When doing requests with CURL, redirects are not followed by default.
<?php
$curl = curl_init('http://example.org/someredirect');
curl_setopt($curl, CURLOPT_POSTFIELDS, "foo");
curl_setopt($curl, CURLOPT_POST, true);
curl_exec($curl);
?>
Assuming the given url actually redirects like this:
HTTP/1.1 301 Moved Permanently
Location: /newendpoint
Curl will automatically just stop. To make it follow redirects, the FOLLOWLOCATION setting is needed, as such:
<?php
$curl = curl_init('http://example.org/someredirect');
curl_setopt($curl, CURLOPT_POSTFIELDS, "foo");
curl_setopt($curl, CURLOPT_FOLLOWLOCATION, true);
curl_setopt($curl, CURLOPT_POST, true);
curl_exec($curl);
?>
CURLOPT_FOLLOWLOCATION will follow the redirects up to 5 times (by default).
However, if you look at the second request, it actually does a GET request after the POST.
GET /newendpoint HTTP/1.1
This is also the default behavior for browsers, but actually non-conforming with the HTTP standard, and also not desirable for consumers of web services.
To fix this, all you have to do is use CURLOPT_CUSTOMREQUEST instead of CURLOPT_POST:
<?php
$curl = curl_init('http://example.org/someredirect');
curl_setopt($curl, CURLOPT_POSTFIELDS, "foo");
curl_setopt($curl, CURLOPT_FOLLOWLOCATION, true);
curl_setopt($curl, CURLOPT_CUSTOMREQUEST, "POST");
curl_exec($curl);
?>
Streams
After doing this, the secondary request will be a POST request as well. There’s one more issue though, if you were doing a POST or a PUT request you probably had a request body attached.

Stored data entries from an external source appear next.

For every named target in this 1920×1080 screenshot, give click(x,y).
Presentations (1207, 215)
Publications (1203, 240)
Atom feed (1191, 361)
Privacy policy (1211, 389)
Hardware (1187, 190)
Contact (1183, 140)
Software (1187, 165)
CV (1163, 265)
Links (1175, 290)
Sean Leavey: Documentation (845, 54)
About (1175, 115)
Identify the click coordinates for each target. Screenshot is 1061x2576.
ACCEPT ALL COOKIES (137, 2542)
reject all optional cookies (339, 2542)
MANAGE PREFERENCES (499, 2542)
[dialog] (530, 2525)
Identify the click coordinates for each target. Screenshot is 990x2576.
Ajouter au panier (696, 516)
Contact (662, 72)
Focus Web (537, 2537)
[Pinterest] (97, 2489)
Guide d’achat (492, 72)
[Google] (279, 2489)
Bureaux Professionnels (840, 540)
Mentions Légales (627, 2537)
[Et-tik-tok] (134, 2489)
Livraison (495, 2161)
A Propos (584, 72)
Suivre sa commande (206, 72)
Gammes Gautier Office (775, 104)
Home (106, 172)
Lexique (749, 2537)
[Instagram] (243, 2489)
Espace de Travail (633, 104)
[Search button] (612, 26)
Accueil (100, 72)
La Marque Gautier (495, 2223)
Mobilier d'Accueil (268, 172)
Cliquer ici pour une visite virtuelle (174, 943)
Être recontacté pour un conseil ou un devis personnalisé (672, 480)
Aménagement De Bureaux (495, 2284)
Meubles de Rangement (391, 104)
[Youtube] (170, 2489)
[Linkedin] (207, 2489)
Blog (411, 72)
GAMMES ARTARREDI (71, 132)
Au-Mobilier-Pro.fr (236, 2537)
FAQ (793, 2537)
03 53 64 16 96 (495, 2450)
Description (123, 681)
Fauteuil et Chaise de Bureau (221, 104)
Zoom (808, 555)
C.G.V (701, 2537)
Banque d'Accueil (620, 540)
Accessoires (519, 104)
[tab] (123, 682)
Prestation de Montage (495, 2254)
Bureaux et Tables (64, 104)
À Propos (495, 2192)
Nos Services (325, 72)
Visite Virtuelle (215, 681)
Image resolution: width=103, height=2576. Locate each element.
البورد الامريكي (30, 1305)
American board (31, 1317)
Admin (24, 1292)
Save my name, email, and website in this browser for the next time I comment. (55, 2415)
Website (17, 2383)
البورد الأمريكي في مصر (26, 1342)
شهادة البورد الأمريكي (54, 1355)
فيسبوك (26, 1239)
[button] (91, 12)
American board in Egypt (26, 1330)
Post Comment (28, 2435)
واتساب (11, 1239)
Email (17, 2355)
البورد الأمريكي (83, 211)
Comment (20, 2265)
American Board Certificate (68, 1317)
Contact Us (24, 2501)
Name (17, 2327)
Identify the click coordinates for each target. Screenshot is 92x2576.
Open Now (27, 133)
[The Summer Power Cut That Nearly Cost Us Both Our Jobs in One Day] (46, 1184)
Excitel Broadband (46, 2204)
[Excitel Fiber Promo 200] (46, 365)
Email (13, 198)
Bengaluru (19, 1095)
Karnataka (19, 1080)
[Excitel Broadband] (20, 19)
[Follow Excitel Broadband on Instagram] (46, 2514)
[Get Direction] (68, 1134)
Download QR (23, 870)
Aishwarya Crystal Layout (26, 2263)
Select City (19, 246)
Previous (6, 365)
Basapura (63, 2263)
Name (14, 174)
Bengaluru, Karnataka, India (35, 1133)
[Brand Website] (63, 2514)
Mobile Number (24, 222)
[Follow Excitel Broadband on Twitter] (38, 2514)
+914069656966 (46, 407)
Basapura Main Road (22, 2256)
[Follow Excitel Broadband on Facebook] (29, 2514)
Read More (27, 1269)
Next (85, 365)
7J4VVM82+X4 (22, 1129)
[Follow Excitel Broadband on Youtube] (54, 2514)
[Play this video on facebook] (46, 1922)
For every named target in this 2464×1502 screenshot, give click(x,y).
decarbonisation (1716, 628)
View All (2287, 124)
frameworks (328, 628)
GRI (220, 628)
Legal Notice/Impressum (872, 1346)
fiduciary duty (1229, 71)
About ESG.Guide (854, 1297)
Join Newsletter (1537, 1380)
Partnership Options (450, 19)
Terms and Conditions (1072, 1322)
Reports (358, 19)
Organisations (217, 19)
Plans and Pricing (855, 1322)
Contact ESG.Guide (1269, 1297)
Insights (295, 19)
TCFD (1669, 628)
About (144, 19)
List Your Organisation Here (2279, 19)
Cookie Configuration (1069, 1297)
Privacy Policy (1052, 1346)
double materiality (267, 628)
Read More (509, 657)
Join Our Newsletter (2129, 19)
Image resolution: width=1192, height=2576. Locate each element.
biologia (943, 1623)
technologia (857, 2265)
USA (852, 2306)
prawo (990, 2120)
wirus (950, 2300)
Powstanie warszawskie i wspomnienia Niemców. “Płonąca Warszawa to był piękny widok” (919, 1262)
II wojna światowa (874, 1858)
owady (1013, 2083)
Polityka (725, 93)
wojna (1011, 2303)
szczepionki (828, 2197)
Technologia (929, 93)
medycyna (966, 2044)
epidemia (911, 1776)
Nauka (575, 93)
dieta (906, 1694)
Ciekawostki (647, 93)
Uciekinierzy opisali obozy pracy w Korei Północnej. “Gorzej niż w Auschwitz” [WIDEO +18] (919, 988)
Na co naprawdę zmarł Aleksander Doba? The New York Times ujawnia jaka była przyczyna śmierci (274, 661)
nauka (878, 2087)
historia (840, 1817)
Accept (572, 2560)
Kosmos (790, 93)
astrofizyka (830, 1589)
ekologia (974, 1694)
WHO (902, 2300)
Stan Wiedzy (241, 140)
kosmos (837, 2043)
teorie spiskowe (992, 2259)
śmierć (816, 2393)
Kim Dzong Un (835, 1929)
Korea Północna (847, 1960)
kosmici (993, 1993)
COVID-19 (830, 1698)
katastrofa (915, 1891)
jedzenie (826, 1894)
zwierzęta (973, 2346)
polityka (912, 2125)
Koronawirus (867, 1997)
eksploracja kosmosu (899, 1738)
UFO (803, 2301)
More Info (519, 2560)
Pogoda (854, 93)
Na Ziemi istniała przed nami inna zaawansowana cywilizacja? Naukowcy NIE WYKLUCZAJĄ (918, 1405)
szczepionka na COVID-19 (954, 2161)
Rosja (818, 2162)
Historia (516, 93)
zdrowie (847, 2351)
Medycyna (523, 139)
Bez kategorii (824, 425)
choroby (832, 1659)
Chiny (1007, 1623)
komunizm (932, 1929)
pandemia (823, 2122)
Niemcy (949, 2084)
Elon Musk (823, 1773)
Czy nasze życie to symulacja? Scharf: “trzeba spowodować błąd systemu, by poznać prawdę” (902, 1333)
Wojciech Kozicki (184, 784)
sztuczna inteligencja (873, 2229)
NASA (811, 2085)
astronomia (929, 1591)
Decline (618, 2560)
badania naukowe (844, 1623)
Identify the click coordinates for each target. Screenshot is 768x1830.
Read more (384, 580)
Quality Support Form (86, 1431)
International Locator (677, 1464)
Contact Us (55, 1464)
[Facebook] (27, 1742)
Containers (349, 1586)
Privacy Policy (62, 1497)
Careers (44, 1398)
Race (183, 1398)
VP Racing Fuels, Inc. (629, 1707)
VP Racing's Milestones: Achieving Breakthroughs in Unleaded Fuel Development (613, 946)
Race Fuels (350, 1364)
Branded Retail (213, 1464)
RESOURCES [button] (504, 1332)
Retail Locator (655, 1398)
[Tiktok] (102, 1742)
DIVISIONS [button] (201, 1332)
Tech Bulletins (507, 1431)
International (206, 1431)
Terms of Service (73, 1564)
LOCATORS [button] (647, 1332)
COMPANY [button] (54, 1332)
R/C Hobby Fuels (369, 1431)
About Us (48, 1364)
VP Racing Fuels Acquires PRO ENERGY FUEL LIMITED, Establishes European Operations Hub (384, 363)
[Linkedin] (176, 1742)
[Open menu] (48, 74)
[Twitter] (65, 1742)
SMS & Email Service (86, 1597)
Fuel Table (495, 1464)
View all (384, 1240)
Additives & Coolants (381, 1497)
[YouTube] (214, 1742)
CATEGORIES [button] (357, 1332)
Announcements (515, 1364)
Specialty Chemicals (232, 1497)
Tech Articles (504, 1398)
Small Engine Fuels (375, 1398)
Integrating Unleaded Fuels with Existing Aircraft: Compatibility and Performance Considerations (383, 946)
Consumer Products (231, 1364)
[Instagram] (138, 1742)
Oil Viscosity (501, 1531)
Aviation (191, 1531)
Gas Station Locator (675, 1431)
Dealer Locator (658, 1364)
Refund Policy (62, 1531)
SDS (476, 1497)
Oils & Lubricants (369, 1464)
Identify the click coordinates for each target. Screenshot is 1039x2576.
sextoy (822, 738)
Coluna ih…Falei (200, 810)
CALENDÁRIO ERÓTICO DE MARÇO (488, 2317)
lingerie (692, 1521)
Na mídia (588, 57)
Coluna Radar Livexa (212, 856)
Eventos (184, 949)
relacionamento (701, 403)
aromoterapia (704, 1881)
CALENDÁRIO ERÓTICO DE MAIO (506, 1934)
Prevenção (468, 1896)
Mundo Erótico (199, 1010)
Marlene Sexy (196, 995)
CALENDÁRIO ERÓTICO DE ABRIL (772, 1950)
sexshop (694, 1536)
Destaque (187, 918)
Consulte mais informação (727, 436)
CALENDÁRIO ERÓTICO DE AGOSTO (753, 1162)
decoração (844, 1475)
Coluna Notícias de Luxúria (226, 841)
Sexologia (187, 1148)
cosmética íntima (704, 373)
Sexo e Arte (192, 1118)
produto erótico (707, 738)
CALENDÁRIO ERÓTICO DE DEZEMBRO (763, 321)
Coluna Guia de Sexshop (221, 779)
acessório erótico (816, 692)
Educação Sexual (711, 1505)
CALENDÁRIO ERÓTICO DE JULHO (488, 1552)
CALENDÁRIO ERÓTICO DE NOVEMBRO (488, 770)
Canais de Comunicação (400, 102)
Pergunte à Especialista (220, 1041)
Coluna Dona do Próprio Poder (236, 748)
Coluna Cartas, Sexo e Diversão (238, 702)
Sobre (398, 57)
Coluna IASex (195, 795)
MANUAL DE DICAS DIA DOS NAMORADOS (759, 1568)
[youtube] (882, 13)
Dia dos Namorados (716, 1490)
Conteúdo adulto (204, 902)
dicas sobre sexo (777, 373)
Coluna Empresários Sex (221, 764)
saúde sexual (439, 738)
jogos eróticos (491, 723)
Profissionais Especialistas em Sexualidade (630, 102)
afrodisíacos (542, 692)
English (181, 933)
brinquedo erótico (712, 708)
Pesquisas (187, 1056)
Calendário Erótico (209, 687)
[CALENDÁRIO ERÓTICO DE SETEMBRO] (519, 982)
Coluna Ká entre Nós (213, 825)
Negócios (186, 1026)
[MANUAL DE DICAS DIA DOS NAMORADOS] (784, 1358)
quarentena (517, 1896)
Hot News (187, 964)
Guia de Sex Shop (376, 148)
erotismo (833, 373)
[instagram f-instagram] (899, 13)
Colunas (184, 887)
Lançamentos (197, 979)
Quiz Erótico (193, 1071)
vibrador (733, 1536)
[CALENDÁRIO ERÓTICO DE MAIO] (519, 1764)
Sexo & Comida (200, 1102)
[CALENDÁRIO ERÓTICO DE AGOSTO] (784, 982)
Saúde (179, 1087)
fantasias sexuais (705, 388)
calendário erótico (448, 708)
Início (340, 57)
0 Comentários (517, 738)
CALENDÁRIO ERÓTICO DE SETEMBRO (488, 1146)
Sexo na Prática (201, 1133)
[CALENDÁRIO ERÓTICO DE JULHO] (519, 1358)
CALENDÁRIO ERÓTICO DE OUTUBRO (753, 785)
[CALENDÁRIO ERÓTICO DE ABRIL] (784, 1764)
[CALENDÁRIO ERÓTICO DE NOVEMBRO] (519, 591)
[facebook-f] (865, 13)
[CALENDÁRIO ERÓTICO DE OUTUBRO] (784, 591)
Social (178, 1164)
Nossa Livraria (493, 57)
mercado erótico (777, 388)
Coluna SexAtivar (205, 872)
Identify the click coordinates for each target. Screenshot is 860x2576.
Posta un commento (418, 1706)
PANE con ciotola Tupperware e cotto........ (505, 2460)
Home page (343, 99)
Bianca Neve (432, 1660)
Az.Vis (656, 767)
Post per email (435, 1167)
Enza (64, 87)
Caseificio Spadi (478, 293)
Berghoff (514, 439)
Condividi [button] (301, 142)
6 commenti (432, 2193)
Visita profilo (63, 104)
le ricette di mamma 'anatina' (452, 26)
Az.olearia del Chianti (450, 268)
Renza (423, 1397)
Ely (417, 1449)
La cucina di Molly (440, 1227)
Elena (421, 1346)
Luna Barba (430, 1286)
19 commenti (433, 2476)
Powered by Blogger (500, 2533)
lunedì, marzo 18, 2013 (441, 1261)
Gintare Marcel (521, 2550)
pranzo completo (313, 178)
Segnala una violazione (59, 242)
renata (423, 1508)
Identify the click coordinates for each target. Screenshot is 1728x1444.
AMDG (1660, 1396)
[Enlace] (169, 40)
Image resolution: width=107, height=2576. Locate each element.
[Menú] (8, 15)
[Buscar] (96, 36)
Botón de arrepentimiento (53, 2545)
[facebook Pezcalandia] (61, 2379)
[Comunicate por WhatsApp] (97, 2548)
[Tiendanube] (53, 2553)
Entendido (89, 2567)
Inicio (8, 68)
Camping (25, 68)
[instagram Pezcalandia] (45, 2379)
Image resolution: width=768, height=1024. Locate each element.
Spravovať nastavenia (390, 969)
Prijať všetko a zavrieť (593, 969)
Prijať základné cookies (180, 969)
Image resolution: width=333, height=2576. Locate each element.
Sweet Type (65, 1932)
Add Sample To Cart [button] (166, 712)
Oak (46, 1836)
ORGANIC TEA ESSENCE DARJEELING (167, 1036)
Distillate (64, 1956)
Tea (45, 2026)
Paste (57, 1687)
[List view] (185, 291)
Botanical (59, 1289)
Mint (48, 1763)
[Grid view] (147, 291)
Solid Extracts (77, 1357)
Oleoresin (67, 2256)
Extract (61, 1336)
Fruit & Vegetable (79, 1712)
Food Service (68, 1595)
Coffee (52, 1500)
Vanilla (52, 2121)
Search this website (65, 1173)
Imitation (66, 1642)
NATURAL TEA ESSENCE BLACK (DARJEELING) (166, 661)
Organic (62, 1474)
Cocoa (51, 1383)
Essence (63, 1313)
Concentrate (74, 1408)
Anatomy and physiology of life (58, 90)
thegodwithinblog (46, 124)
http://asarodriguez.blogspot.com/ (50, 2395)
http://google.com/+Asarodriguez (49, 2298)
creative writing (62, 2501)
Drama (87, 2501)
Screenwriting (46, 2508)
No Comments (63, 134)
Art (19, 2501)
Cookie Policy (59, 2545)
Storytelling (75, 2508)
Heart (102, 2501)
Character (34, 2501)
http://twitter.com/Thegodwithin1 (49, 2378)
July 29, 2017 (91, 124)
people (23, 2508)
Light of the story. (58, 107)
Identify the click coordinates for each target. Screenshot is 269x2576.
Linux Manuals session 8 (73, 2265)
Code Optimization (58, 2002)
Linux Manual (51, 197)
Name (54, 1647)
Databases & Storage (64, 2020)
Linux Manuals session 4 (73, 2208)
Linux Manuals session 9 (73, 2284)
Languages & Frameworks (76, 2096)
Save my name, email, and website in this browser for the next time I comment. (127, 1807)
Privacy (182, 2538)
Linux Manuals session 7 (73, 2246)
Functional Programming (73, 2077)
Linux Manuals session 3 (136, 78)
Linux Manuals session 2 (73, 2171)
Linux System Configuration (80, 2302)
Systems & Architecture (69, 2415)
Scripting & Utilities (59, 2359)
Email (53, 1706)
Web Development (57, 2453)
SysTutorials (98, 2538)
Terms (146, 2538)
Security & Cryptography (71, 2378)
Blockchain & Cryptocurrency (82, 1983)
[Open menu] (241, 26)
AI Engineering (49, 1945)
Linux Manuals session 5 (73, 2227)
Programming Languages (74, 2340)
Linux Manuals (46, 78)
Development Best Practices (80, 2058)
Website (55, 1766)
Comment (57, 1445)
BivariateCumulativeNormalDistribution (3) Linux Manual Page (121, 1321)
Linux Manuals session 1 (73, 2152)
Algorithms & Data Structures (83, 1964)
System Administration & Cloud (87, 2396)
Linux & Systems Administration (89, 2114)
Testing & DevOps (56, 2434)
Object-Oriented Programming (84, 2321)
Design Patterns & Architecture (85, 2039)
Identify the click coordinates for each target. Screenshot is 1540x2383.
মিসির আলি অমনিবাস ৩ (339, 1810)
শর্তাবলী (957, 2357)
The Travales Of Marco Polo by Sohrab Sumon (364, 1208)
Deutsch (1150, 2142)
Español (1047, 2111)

There’s two ways to supply a request body, as a string or as a stream. If we were uploading a file it makes much more sense to use a stream, because it unlike posting a string, a stream doesn’t have to be kept in memory.
To upload a stream with curl, you need CURLOPT_PUT and CURLOPT_INFILE. Don’t let the nameCURLOPT_PUT fool you, it’s use for every request, and without CURLOPT_PUT, CURLOPT_INFILE is ignored.
For example, this is how we could upload a large file using POST.
<?php
$curl = curl_init('http://example.org/someredirect');
curl_setopt($curl, CURLOPT_FOLLOWLOCATION, true);
curl_setopt($curl, CURLOPT_PUT, true);
curl_setopt($curl, CURLOPT_CUSTOMREQUEST, "POST");
curl_setopt($curl, CURLOPT_INFILE, fopen('largefile.json', 'r'));
curl_exec($curl);
?>
This will work great, unless the target location redirects. If it does, curl will throw the following error:
Necessary data rewind wasn't possible (code #65)
This seems to be related to PHP bug #47204.
Basically this means that you cannot use CURLOPT_INFILE and CURLOPT_FOLLOWLOCATION together. There’s two alternatives:
- Don’t use
CURLOPT_INFILE, but send the request body as a string instead, withCURLOPT_POSTFIELDS. - Don’t use
CURLOPT_FOLLOWLOCATION, but instead manually check if the response was a 3xx redirect and manually follow each hop.
Strings
Using CURLOPT_POSTFIELDS you can supply a request body as a string. Lets try to upload our earlier failed request using that method:
<?php
$curl = curl_init('http://example.org/someredirect');
curl_setopt($curl, CURLOPT_FOLLOWLOCATION, true);
curl_setopt($curl, CURLOPT_CUSTOMREQUEST, "POST");
curl_setopt($curl, CURLOPT_POSTFIELDS, file_get_contents('largefile.json'));
curl_exec($curl);
?>
This also will not work exactly as you expect. While the second request to /someredirect will still be a POST request, it will be sent with an empty request body.
To fix this, use the undocumented CURLOPT_POSTREDIR option.
<?php
$curl = curl_init('http://example.org/someredirect');
curl_setopt($curl, CURLOPT_FOLLOWLOCATION, true);
curl_setopt($curl, CURLOPT_CUSTOMREQUEST, "POST");
curl_setopt($curl, CURLOPT_POSTFIELDS, file_get_contents('largefile.json'));
curl_setopt($curl, CURLOPT_POSTREDIR, 3);
curl_exec($curl);
?>
According to the PHP changelog, this was added in PHP 5.3.2, and according to PHP bug #49571there are four possible values:
0 -> do not set any behavior
1 -> follow redirect with the same type of request only for 301 redirects.
2 -> follow redirect with the same type of request only for 302 redirects.
3 -> follow redirect with the same type of request both for 301 and 302 redirects.